What are we to make of the looming clockwork in the movie, the wind-up figures, the speculation that all the world’s a machine and the men and women in it merely cogwheels? This theme, which comes directly from Selznick’s book, has a special force when translated onto the screen, not least because Scorsese’s inventory of machines prominently includes movie cameras and projectors. Hugo reminds you that film was a late invention of the age of automated gears and levers, an era whose greatest symbol was the steam locomotive.

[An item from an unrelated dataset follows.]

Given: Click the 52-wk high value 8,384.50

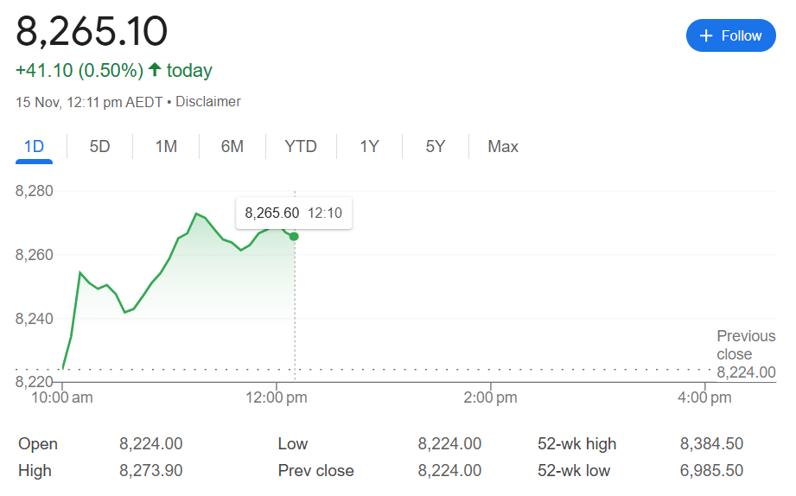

And yet by the 1890s, when the Lumière brothers recorded their Arrival of a Train at La Ciotat and projected it for a reportedly alarmed public, the era’s prevailing big-machine model of nature and society was already breaking down. So here’s another reminder from Hugo, one that’s less plainly stated in the script: movie culture did a lot to encourage this epochal departure from a mechanistic worldview. The cranks and cogwheels of cinema paradoxically manufactured something insubstantial, such as an onrushing steam locomotive that wasn’t actually there. You might say that from the start film wanted to escape its mechanical origins; it was always trying to reach beyond the camera apparatus and stage machinery of Méliès (enchantingly reconstructed by Scorsese) toward the frictionless, dimensionless computerized conditions under which Hugo was in large part created. In that sense, Hugo’s digitized 3D versions of the Méliès films are not a betrayal of film history but a fulfillment.

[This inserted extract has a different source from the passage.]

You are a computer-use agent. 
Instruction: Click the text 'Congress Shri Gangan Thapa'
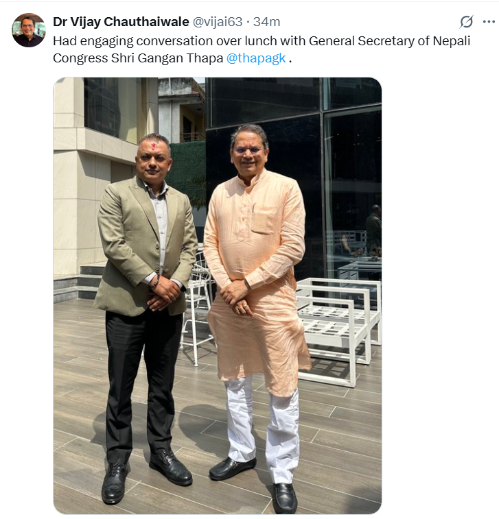pyautogui.click(x=138, y=58)
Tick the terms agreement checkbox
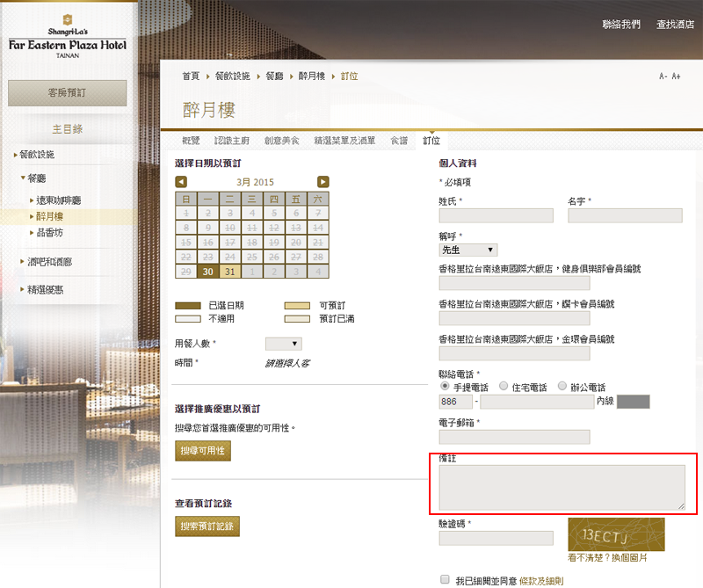 click(445, 580)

But if that’s the happy ending, then I have to ask what makes cinema so sad. In Hugo, films are strongly associated with the broken artifacts and illegible messages left by a dead father, and with the ghosts haunting a man who lives next door to a snow-shrouded graveyard. You might explain away this sense of loss and sorrow as a requirement of the story, which must give the characters something to overcome, whether they’re engaged with cinema as audience members or as filmmakers. Scorsese does a fine job of helping them along in this effort, allowing his people to appear in the standard image of joyful moviegoing—a view of the characters in theater seats, rapt before a screen—and also bringing Monsieur and Madame Méliès back to their younger days in a flashback, to show them having a blast in their all-glass studio. The tone, at last, is warmly redemptive, and it’s the machinery of cinema that effects the reconciliation. Yet the ghosts of sighs linger on.

I think a clue to this underlying pathos might be found in Scorsese’s inclusion of certain excerpts of archival footage that have been left more or less unimproved, so they look foggy, jerky and achingly old. These are documentary images of the First World War. They advance the plot by helping to explain Méliès’s descent into obscurity, and as a subsidiary function they elicit a touch of sympathy for the Station Inspector. But intentionally or not, these scraps of war footage also complicate Hugo’s otherwise simplistic account of how the movies evolved and what they’re good for.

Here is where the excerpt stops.